REQUIRED WORK =
Copy out each line below containing "computer".

Collected data =
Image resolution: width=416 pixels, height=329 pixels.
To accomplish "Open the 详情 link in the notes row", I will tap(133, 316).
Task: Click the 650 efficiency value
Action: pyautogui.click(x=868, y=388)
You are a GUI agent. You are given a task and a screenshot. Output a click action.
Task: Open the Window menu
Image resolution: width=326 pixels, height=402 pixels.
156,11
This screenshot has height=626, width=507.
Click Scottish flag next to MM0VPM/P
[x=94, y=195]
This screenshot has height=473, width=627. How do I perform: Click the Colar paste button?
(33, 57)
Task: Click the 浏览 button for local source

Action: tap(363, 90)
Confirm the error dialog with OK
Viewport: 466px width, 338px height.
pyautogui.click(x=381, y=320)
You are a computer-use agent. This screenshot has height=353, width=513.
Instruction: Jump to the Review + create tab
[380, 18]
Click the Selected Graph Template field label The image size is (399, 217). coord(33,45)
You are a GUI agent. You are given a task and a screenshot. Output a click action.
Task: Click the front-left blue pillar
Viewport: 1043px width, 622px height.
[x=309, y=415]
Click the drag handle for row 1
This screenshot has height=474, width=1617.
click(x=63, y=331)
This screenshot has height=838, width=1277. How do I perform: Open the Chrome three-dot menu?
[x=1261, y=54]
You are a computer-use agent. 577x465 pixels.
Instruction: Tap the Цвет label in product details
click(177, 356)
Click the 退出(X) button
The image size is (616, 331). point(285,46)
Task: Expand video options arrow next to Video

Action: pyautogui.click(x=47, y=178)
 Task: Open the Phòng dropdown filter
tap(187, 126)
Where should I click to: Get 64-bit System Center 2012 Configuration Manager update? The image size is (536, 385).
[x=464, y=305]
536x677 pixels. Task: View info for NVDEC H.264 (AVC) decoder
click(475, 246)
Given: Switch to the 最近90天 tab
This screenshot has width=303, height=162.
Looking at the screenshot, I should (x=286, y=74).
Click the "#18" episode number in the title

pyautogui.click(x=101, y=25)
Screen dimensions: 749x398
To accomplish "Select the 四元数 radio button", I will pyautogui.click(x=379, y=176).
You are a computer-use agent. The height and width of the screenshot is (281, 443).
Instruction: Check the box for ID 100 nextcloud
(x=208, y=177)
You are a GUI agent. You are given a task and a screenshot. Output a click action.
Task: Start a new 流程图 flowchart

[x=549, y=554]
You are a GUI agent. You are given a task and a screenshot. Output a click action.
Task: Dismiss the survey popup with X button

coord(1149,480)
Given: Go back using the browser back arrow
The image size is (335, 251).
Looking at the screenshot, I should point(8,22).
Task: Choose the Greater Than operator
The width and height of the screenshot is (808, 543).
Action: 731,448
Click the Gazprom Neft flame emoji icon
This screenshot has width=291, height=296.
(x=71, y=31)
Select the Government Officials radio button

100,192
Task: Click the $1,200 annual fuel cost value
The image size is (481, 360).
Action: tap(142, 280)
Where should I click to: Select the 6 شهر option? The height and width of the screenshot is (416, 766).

THE ANSWER =
You are a computer-use agent. This screenshot has height=353, width=513.
You are a computer-use agent. 577x465 pixels.
You are a computer-use agent. The height and width of the screenshot is (281, 443).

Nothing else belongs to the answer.